> Description of the task
Within the material below, filter for lines that hold the word "will".

> Material for this task

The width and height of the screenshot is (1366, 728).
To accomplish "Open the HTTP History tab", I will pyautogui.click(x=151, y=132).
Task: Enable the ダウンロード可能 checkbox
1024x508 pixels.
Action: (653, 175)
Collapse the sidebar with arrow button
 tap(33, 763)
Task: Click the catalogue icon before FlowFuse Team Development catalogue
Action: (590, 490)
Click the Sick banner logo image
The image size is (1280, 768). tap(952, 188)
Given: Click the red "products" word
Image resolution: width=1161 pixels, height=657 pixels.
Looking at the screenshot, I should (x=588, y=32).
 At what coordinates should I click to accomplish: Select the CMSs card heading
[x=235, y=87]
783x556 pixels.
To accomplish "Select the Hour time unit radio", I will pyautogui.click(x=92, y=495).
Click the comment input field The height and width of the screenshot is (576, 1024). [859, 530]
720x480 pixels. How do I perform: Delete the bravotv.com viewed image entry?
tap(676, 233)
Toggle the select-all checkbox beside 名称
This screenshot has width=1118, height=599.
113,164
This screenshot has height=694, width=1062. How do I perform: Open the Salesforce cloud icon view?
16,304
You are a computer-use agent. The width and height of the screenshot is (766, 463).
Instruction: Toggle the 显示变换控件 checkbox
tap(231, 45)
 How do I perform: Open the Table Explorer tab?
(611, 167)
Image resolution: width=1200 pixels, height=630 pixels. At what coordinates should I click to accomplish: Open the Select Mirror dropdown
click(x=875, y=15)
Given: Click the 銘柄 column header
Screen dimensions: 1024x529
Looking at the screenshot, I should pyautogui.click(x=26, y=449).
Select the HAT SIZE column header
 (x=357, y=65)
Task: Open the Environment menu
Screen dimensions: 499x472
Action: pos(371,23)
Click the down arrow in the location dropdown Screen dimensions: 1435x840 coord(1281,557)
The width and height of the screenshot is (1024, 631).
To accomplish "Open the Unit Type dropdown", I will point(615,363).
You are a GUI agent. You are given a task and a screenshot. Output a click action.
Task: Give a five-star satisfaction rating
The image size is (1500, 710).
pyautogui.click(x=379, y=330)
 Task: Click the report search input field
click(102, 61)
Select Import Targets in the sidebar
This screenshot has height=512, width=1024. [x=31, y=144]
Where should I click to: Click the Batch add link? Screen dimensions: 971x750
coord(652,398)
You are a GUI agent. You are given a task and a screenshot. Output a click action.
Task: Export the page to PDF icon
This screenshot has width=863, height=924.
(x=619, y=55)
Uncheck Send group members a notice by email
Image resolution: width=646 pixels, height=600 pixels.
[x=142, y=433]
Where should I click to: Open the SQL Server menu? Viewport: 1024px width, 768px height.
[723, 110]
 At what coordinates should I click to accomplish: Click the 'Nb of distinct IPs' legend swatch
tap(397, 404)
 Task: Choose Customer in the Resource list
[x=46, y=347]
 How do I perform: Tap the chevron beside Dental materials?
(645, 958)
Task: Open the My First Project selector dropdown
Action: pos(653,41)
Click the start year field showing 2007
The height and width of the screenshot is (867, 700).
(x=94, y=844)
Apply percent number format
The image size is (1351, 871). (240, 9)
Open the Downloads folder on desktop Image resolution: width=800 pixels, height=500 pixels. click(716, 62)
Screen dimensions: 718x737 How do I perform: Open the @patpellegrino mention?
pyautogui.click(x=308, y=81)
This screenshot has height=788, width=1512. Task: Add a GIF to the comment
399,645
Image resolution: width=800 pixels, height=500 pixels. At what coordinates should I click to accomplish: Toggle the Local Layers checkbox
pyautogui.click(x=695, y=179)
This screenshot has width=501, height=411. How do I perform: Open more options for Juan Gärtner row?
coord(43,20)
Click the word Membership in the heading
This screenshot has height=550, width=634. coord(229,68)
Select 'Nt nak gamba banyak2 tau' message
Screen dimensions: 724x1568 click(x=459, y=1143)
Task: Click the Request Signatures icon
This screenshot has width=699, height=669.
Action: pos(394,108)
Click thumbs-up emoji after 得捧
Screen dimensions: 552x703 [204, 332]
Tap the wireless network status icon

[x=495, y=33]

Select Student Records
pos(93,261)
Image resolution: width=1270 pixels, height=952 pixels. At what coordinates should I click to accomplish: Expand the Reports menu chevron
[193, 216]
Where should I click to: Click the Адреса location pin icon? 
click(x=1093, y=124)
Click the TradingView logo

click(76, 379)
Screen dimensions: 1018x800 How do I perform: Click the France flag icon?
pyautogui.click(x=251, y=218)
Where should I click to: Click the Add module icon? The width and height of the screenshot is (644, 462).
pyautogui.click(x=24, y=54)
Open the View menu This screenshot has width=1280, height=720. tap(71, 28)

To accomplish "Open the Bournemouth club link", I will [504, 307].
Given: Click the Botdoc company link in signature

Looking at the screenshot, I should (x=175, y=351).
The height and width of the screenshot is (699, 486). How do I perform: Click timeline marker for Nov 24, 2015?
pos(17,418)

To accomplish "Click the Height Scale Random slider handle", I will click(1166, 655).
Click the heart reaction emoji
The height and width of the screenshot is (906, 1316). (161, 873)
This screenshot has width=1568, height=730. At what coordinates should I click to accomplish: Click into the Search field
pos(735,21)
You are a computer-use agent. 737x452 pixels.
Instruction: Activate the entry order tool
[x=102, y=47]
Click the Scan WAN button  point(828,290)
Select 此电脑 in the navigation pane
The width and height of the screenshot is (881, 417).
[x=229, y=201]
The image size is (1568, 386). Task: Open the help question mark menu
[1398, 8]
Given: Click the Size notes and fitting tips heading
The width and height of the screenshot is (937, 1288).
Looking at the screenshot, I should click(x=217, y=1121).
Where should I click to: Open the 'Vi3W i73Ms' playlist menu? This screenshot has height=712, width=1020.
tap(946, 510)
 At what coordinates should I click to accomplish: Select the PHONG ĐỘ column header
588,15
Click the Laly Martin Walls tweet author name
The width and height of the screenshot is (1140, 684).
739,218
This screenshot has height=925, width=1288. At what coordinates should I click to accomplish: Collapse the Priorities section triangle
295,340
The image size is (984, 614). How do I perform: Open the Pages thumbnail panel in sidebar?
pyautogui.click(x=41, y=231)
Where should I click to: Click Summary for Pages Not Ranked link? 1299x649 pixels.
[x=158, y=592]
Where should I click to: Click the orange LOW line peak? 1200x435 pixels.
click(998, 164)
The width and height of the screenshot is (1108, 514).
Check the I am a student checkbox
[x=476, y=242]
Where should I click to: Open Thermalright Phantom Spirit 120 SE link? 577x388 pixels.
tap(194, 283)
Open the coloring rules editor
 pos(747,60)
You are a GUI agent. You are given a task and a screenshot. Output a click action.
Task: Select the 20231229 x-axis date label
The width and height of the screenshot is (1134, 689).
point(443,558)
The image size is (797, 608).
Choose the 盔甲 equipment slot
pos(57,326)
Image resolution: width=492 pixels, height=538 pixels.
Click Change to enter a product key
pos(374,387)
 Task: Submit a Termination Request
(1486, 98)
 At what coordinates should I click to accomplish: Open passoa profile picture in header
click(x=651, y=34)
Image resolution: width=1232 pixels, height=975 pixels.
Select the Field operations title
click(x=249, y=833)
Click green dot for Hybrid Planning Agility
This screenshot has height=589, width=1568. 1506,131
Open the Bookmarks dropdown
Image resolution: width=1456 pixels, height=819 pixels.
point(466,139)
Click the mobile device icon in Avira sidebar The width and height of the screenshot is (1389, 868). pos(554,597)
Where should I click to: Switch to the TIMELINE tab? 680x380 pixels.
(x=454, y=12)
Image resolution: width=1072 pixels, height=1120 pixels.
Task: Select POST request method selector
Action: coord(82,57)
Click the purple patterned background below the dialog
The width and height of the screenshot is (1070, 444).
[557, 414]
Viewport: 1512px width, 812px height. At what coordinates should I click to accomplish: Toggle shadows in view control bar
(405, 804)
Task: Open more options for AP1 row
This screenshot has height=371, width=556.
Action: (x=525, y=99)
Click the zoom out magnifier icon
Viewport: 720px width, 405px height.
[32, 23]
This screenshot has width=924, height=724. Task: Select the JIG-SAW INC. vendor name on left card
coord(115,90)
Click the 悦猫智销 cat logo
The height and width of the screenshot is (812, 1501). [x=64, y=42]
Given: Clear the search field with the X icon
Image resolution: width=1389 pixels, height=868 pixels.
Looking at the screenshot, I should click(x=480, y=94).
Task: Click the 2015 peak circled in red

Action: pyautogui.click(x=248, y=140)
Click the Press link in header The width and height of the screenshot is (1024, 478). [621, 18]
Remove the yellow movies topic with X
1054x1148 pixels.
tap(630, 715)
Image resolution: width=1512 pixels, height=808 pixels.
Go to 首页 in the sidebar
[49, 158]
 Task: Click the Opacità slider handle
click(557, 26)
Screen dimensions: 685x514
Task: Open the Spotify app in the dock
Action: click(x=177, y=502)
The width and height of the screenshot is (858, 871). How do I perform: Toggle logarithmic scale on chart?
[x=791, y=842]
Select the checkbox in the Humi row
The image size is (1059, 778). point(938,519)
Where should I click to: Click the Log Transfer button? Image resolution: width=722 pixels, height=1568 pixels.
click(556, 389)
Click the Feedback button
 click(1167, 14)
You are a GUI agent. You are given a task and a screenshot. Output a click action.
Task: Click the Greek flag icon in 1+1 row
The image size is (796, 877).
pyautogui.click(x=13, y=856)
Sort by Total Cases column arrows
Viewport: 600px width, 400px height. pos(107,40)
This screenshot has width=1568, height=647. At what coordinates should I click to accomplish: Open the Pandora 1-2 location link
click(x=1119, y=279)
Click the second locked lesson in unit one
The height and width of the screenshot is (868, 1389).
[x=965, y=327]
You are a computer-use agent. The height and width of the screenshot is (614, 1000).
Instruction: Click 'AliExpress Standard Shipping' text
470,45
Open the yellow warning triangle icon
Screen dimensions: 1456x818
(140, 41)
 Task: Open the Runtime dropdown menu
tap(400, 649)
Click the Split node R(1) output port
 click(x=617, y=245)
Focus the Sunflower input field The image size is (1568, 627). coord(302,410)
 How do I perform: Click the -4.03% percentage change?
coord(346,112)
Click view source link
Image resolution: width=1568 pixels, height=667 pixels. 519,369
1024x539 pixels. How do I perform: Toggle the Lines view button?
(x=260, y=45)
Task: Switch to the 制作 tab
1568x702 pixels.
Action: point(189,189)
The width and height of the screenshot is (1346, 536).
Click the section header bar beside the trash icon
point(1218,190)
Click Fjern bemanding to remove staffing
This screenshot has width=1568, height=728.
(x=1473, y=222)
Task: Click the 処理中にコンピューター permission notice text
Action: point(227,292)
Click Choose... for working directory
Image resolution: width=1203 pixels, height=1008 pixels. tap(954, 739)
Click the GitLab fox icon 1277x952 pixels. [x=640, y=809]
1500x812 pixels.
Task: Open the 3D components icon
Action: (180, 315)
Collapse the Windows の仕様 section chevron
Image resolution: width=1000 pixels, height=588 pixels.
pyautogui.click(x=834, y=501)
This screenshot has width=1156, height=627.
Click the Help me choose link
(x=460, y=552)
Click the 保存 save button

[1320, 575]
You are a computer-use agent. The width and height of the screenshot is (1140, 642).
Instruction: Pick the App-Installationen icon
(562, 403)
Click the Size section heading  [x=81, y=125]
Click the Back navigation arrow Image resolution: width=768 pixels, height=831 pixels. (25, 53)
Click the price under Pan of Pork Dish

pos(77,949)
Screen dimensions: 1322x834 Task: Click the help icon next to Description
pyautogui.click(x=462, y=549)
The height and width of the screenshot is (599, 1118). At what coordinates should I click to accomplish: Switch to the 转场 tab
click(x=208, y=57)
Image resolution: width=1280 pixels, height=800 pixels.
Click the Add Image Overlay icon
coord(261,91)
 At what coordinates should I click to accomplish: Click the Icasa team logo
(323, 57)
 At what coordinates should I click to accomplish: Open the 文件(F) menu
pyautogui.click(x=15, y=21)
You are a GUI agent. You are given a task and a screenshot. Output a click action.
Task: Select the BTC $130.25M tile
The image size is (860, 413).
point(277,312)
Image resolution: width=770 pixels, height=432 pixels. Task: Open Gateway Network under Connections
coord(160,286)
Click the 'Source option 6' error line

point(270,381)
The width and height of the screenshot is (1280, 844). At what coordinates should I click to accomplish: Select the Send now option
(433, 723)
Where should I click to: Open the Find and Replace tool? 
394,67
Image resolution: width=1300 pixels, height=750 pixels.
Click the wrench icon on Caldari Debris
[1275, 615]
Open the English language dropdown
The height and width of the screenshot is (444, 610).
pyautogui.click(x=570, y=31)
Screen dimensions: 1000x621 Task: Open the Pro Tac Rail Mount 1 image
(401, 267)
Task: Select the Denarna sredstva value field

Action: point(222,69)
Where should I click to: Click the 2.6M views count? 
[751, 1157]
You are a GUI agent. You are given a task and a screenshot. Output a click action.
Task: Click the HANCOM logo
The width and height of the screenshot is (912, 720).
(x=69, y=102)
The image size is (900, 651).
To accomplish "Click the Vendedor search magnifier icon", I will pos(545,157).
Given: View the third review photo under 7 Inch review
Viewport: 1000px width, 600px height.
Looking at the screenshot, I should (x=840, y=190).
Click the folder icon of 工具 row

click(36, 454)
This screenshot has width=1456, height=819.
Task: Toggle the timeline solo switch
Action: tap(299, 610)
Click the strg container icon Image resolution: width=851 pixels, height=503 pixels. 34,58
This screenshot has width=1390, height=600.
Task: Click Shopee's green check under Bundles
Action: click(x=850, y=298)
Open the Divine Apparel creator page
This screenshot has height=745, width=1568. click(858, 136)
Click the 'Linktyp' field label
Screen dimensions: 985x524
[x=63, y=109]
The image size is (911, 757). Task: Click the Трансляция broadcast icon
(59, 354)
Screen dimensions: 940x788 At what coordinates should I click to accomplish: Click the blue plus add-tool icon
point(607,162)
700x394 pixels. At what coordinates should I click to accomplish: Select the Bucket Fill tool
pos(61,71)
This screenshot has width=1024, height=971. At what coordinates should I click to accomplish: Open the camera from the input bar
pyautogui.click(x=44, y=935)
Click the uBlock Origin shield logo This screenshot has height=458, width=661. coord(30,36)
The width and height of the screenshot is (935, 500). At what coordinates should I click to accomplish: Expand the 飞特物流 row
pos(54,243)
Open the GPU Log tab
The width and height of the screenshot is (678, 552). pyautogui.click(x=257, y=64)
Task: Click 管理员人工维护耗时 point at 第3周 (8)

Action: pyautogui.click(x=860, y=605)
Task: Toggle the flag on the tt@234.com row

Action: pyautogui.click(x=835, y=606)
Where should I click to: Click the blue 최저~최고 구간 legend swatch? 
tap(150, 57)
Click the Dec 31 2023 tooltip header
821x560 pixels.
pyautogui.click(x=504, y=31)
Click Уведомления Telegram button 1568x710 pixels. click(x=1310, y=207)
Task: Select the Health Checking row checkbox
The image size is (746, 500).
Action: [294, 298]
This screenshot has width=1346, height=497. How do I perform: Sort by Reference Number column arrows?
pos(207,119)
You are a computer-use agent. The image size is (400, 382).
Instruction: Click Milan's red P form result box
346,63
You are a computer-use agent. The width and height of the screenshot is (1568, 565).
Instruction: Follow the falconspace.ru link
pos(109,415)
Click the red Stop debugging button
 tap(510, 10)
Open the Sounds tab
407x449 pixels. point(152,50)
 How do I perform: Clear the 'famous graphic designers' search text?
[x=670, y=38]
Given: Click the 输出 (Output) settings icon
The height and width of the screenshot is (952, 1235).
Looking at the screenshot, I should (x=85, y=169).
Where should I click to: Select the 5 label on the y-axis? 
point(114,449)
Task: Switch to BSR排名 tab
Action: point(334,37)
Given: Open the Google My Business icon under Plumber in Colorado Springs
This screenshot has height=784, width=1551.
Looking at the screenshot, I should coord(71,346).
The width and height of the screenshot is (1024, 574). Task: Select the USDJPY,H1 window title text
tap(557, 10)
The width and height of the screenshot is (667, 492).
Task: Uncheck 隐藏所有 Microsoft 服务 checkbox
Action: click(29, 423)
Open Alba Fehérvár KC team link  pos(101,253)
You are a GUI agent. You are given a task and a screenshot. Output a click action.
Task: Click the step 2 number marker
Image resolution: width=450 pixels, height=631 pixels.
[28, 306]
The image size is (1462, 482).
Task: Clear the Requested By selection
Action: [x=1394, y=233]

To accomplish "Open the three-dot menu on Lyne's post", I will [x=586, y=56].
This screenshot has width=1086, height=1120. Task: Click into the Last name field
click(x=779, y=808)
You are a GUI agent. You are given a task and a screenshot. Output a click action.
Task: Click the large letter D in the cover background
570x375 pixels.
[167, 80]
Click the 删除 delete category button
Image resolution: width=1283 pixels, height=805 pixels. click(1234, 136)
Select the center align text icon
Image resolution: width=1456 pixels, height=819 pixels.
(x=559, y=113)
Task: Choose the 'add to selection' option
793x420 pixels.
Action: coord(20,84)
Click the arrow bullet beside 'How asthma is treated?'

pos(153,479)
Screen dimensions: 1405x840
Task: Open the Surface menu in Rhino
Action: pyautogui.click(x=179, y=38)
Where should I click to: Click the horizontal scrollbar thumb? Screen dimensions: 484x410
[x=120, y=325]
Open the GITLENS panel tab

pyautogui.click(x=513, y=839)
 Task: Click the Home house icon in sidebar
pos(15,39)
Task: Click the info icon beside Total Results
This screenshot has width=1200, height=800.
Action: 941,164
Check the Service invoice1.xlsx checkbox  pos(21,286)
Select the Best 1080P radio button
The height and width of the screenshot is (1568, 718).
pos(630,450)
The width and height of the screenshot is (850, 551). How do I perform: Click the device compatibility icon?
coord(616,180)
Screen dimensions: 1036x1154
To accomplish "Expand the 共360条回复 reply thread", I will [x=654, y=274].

> Solution to the exercise
To accomplish "Open the HTTP History tab", I will pyautogui.click(x=151, y=132).
To accomplish "Select the Hour time unit radio", I will pyautogui.click(x=92, y=495).
To accomplish "Open the Unit Type dropdown", I will point(615,363).
To accomplish "Open the Bournemouth club link", I will [504, 307].
To accomplish "Click the Height Scale Random slider handle", I will click(1166, 655).
To accomplish "Click the Vendedor search magnifier icon", I will pos(545,157).
To accomplish "Open the three-dot menu on Lyne's post", I will [x=586, y=56].
To accomplish "Expand the 共360条回复 reply thread", I will [x=654, y=274].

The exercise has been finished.